Torsten Schaub received his diploma and dissertation in informatics in 1990 and 1992, respectively, from the Technical University of Darmstadt, Germany. He received his habilitation in informatics in 1995 from the University of Rennes I, France. From 1990 to 1993 he was a Researcher at the Technical University at Darmstadt. From 1993 to 1995, he was a Research Associate at IRISA/INRIA at Rennes. From 1995 to 1997, he was University Professor at the University of Angers. At Angers he founded the research group FLUX dealing with the automatisation of reasoning from incomplete, contradictory, and evolutive information. Since 1997, he is University Professor for knowledge processing and information systems at the University of Potsdam. In 1999, he became Adjunct Professor at the School of Computing Science at Simon Fraser University, Canada; and since 2006 he is also an Adjunct Professor in the Institute for Integrated and Intelligent Systems at Griffiths University, Australia. His research interests range from the theoretic foundations to the practical implementation of methods for reasoning from incomplete and/or inconsistent information, in particular Answer set programming.

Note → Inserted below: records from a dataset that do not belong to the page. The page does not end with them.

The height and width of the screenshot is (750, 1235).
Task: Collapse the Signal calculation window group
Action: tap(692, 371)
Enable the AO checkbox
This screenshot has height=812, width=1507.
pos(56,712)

Oliver Ray(University of Bristol, UK)

Title: Answer Set Programming for Metabolic Pathway Revision

This talk outlines an application of Answer Set Programming (ASP) to the task of automatically revising metabolic pathway models in order to better account for new experimental results. It will illustrate how ASP can be used represent and reason about complex biological interactions and it will explain how ASP was used to revise a state-of-the-art biological model in order to make it logically consistent with observational data acquired by a robot scientist.

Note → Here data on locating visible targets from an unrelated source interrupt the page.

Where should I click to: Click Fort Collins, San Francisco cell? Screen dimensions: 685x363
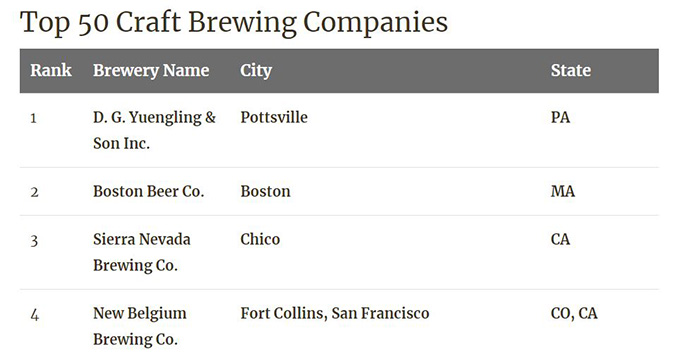tap(335, 313)
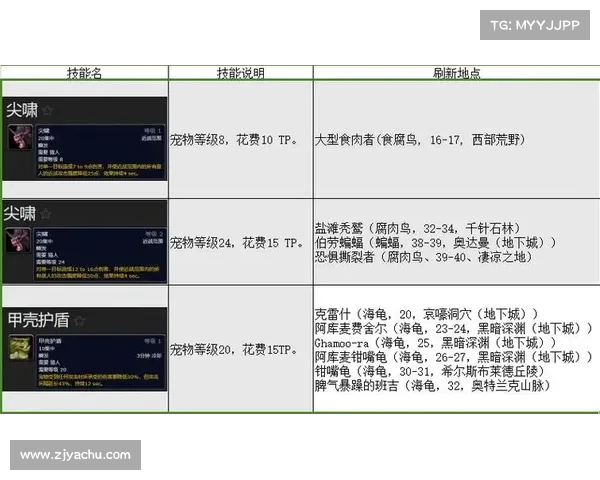Select the 刷新地点 column header
Image resolution: width=600 pixels, height=480 pixels.
(456, 73)
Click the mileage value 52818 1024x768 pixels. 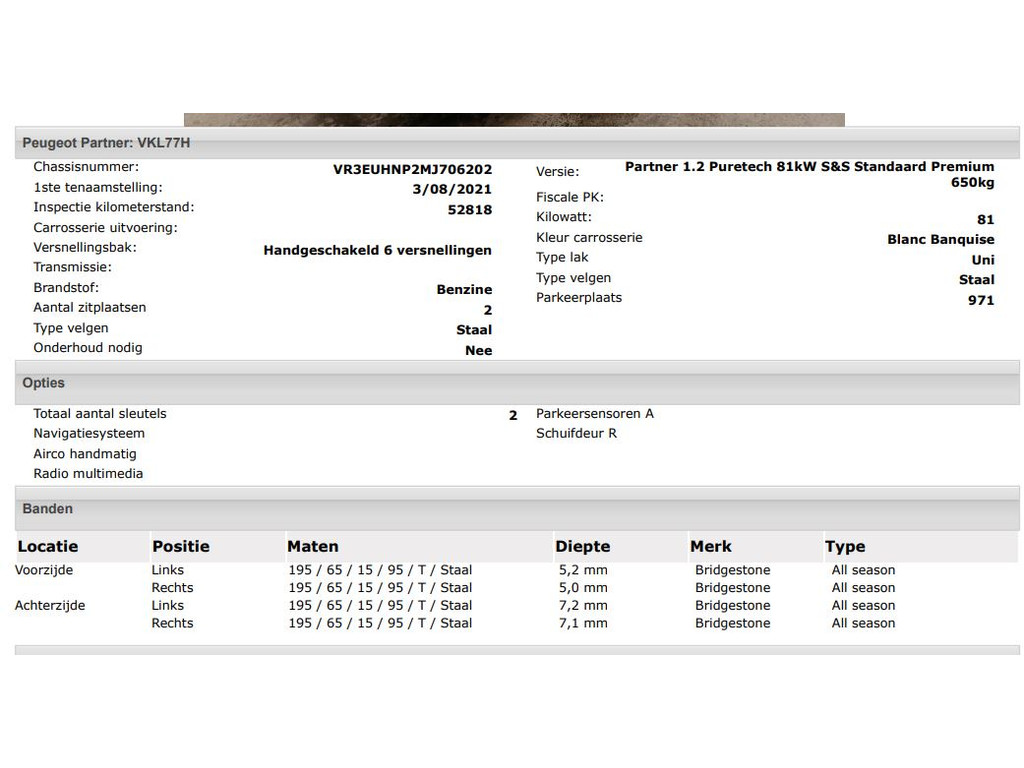click(470, 210)
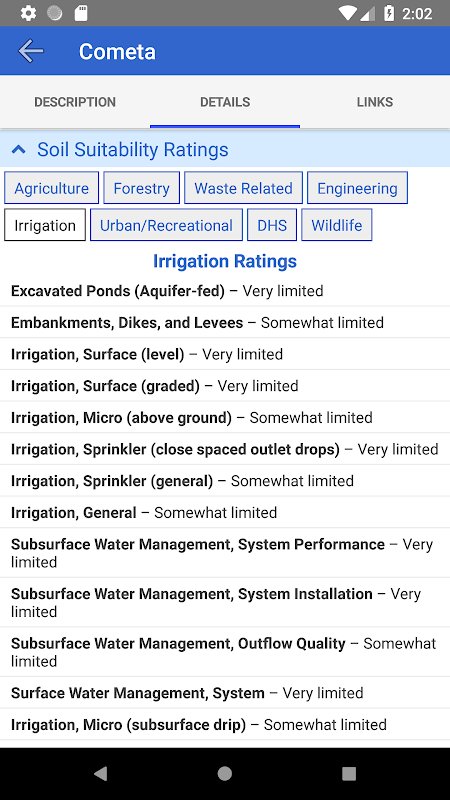Switch to the Links tab
Screen dimensions: 450x800
375,102
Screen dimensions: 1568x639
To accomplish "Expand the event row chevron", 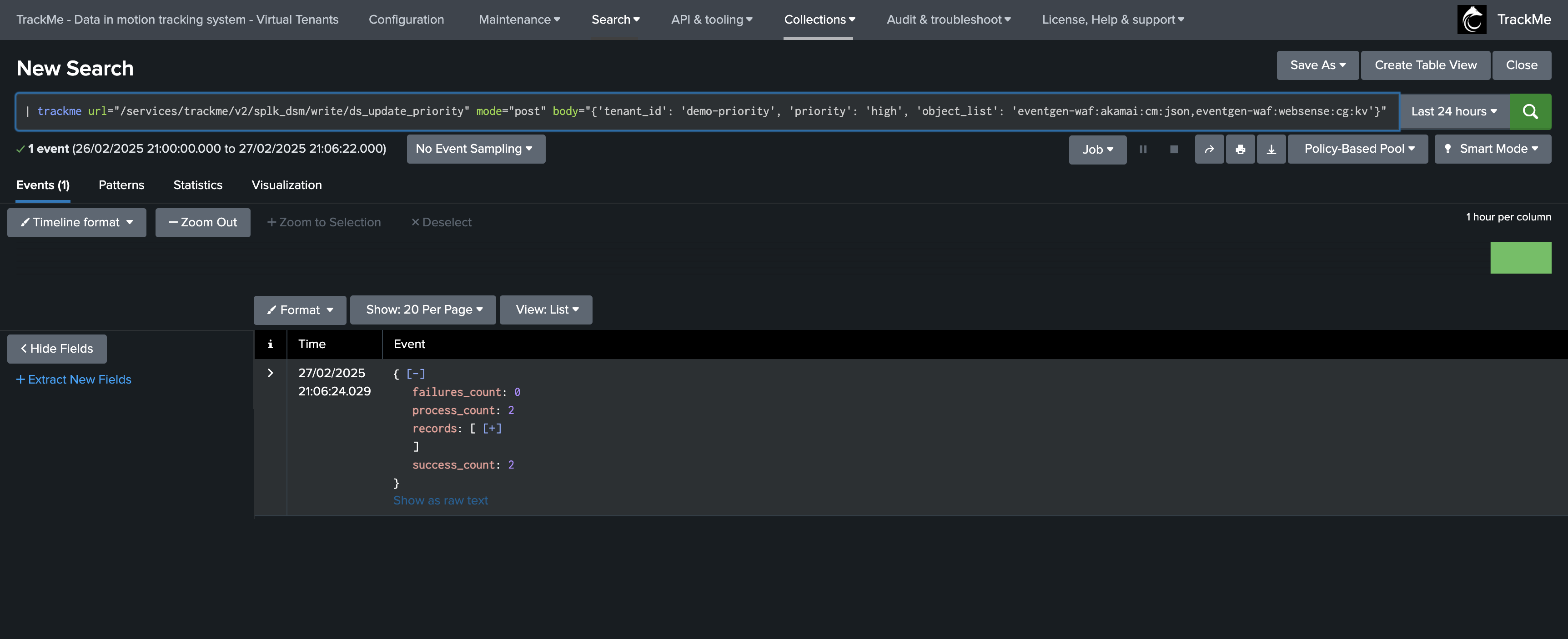I will 270,373.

Oliver Ray received his BEng and PhD degrees from the Department of Computing at Imperial College London in 2000 and 2005, respectively. He was a Visiting Scientist in the Department of Computer Science at the University of Cyprus in 2006, and he was a JSPS Research Fellow in the Principles of Informatics Research Division at NII in 2007. Since then, he has been an RCUK Research Fellow in the Department of Computer Science at University of Bristol. His research interests include the automation and integration of abductive and inductive inference and their application to the automation of scientific reasoning.